Exercise material –
--- START ---

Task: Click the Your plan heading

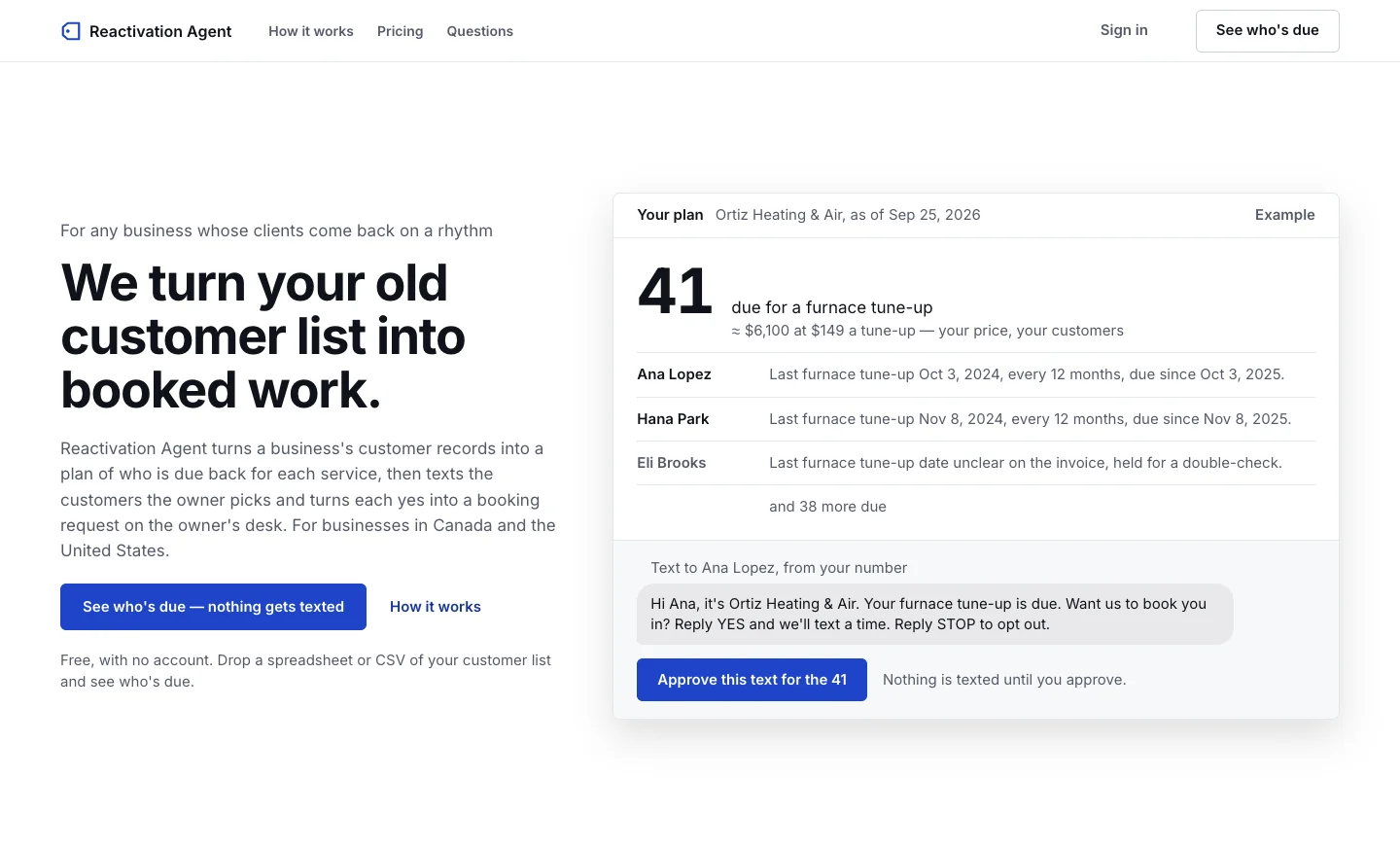Action: pos(670,215)
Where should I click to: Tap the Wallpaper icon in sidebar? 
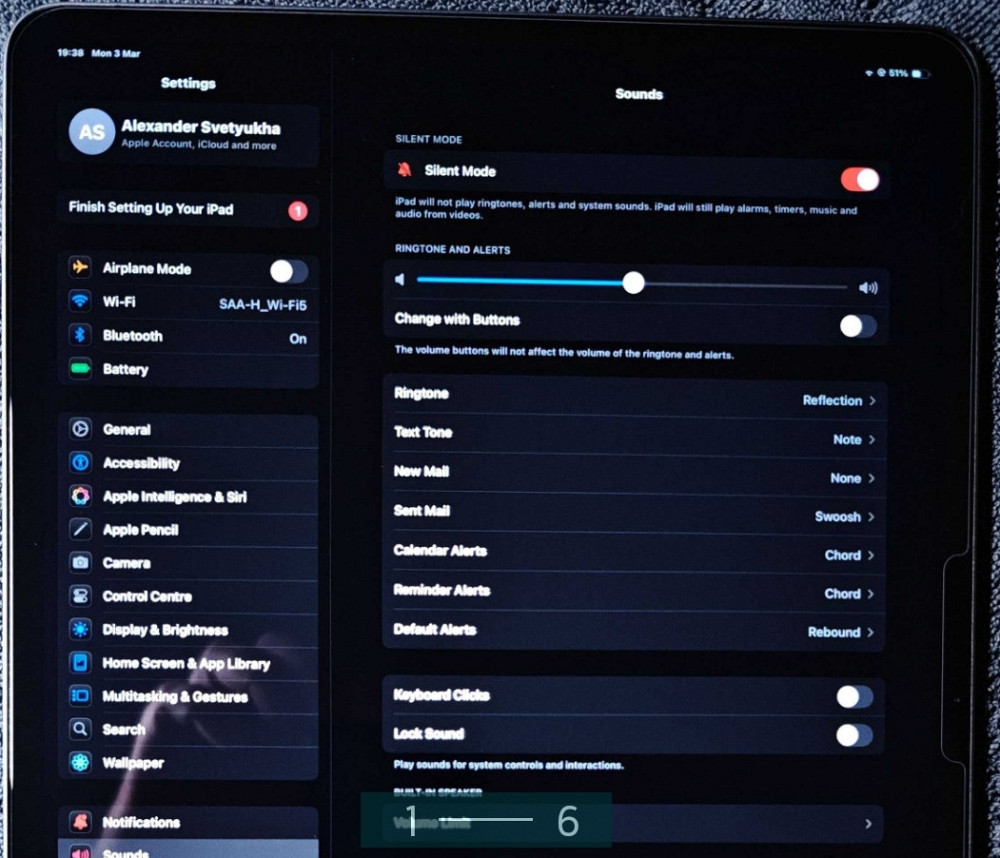(x=80, y=763)
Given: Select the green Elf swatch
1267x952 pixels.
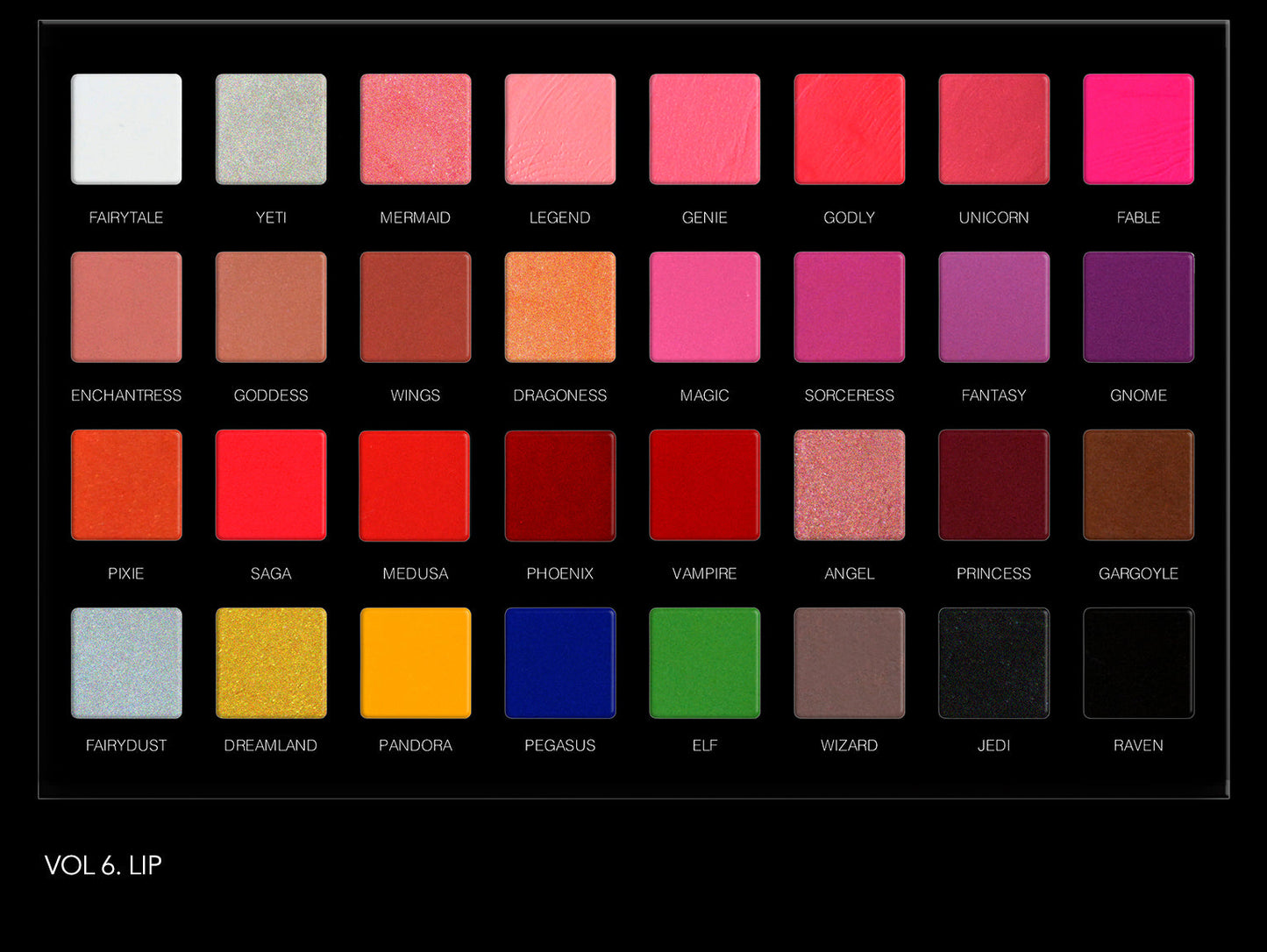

--- END ---

Exercise prompt –
Every line of the listing above is to be retyped exactly, but the pictures are to be dropped.

Output for this exercise –
Task: Click the Your plan heading

Action: pos(670,215)
Where should I click to: Tap the Wallpaper icon in sidebar? 
(x=80, y=763)
Given: Select the green Elf swatch
1267x952 pixels.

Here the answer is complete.